[[ Input records, beginning ]]
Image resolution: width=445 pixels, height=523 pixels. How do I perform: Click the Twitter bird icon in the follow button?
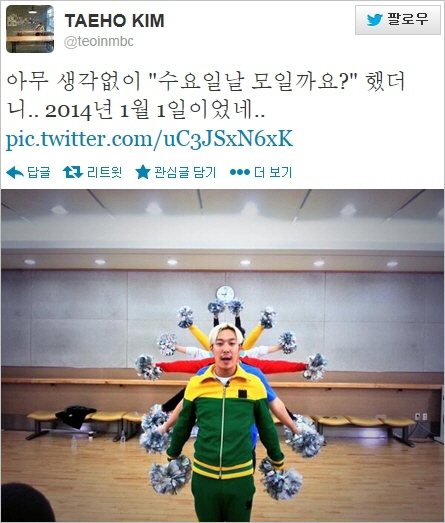374,20
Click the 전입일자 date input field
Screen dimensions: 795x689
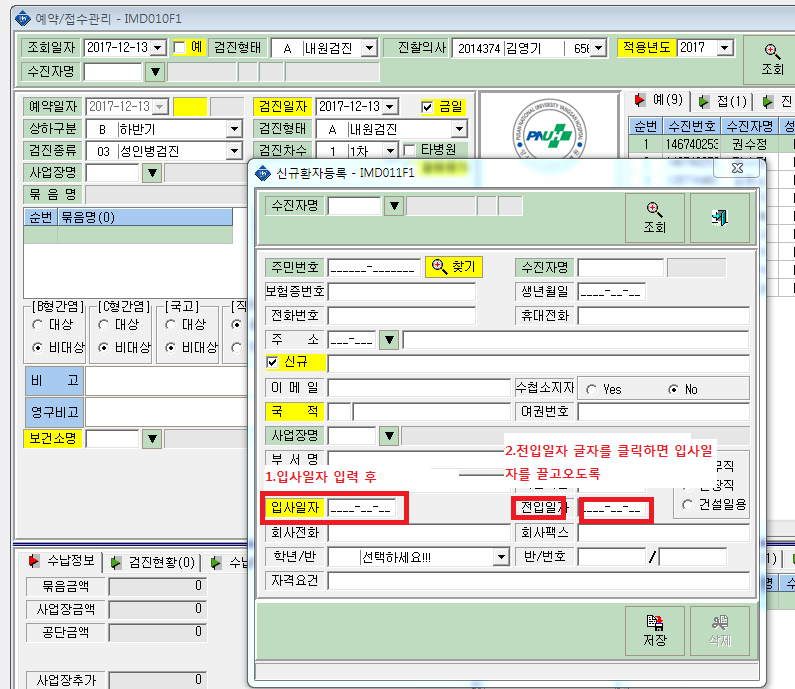click(614, 509)
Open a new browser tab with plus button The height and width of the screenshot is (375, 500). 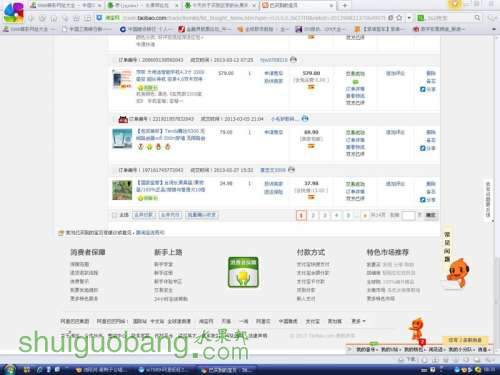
[[ Input records, end ]]
▶ Exercise prompt: Wording must stay exact. Give again the lines from the line with "Click the 전입일자 date input field" through the last line of the listing, both ends included, without pictures.

▶ Answer box:
Click the 전입일자 date input field
Screen dimensions: 795x689
click(614, 509)
Open a new browser tab with plus button The height and width of the screenshot is (375, 500). 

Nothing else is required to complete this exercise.